• _ACTIVITY_
Each line that has the string "agent" must be copied from the records below.
---+---
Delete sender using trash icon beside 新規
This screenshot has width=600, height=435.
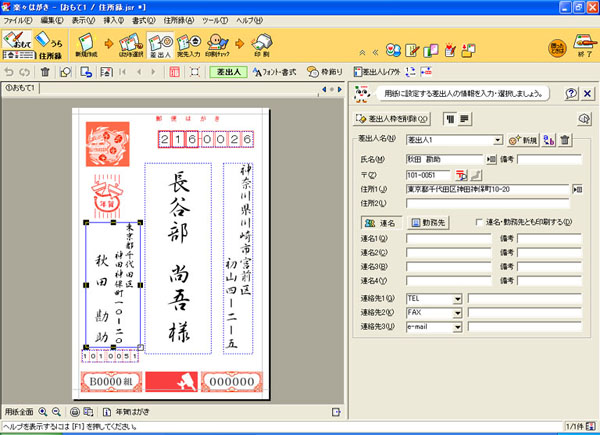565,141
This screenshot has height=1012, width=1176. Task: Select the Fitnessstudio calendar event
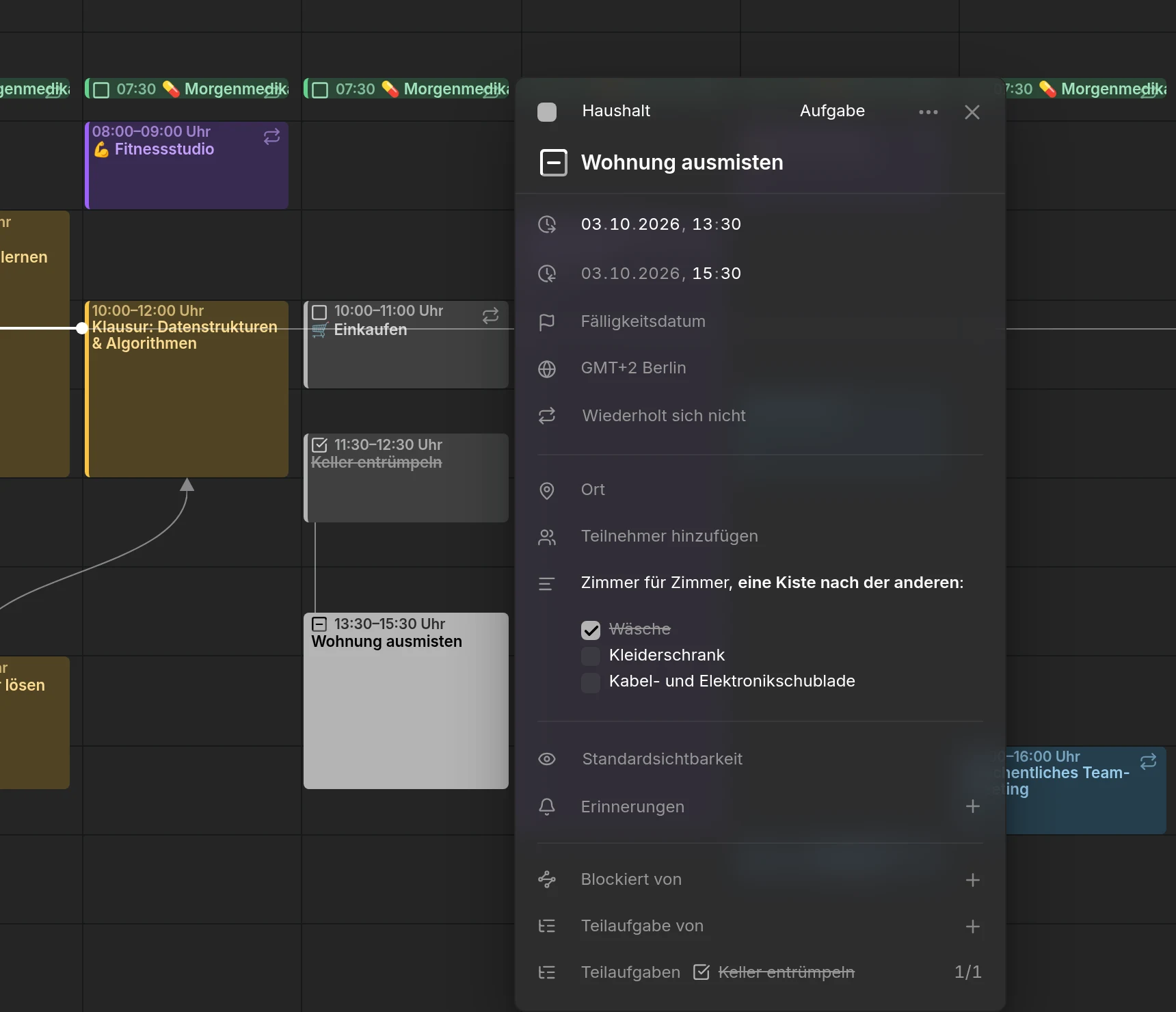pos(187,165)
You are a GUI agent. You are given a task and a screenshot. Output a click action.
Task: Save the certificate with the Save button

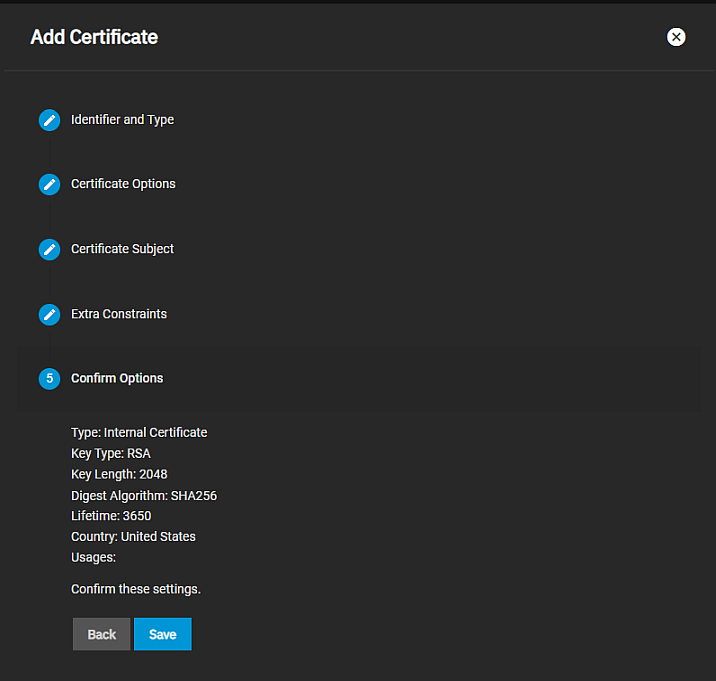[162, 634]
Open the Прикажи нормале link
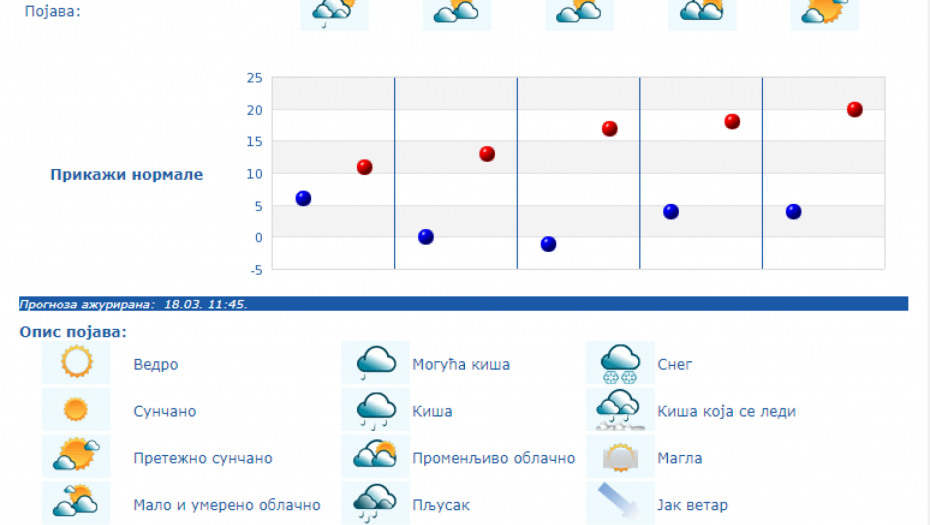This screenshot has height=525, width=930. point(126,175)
---+---
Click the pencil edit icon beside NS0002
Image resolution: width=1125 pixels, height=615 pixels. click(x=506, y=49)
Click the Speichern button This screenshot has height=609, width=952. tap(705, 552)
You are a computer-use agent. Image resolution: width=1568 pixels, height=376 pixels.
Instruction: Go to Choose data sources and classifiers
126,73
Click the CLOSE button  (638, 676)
---+---
• _EXERCISE OUTPUT_
You are a GUI agent. You are given a task and a screenshot. Output a click action.
You are a computer-use agent. Image resolution: width=1568 pixels, height=376 pixels.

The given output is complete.